Helping a friend with Windows Server 22

---

I recently helped a friend set up a home server using his old gaming laptop. His requirements were to have a server that could run continuously to gather data for a work project. He also needed it to be accessible via the internet so clients could periodically check the data. He decided to use an evaluation copy of Windows Server 2022 to see if it met his needs.

To start, I directed him to the Microsoft website to download the Server 2022 ISO, along with Rufus to create a bootable USB drive for a clean install. The first challenge was that his laptop had fast boot enabled, preventing access to the BIOS. After some quick Googling, we disabled fast boot and adjusted the BIOS settings to boot from the USB. With that done, we reformatted the laptop and installed Windows Server 2022.

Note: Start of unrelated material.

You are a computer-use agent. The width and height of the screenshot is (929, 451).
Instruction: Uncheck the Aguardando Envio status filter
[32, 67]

Initially, I planned to walk him through the setup over the phone, but we ended up using TeamViewer until we could configure Remote Desktop. It worked flawlessly.

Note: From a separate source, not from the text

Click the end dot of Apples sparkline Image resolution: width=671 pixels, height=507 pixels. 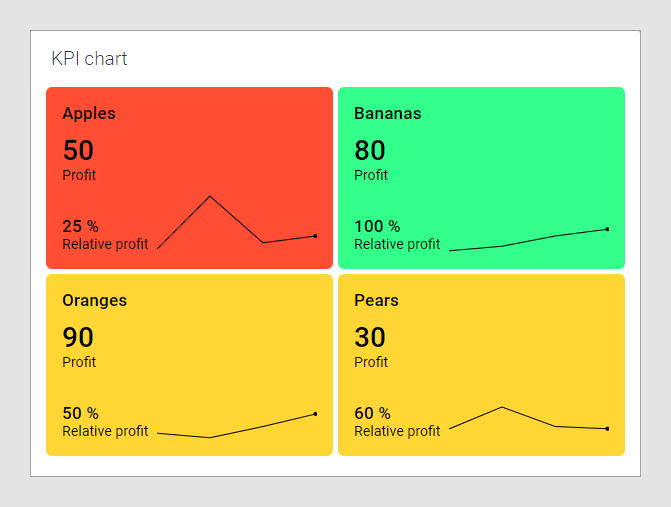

The first task was renaming the machine. He chose "BL4CKSN0W." Next, we installed Active Directory by adding roles and configuring the setup for his domain, which he named "blacksnow." We then created a new administrator account for him within Active Directory Users and Computers. For easy access later, we set up an organizational unit called “ActiveUsers,” and followed a naming convention for accounts—first initial followed by surname (e.g., W.Yorke). Once the account was created, we added it to the Domain Admins group, then logged out.

He logged back in under the new domain credentials and we moved on to remote access. We added Remote Access and Remote Desktop Services roles, as well as the Remote Desktop Services installation. At this stage, we were both learning on the go, figuring things out as we went along.

After setting up Remote Desktop and virtualization, I created my own admin account and a test user account. Next, we configured port forwarding on his router to allow me to RDP into the server via his public IPv4 address. We set up port forwarding to route traffic on port 3398 to the server. After restarting the router, I tested the connection from my machine using the RDP client. I logged in with my new admin account, and the server launched a virtual desktop. After a quick test of opening and closing some applications, I disconnected and logged in as the test user to verify limited access, which worked as expected.

The next task was setting up IP whitelisting to ensure only known IP addresses could access the server. His client, who will be accessing the server, has a static IP, which is ideal for this. We found the whitelisting options in Windows Defender Firewall with Advanced Security. We configured whitelisting on any inbound rule affecting port 3389.

This setup is by no means perfect, but it was a valuable learning experience. Over the coming months, we’ll refine it further and continue exploring Windows Server 2022. Our next challenge is solving the issue of his dynamic public IP address, as his ISP periodically changes it. That’s our next step!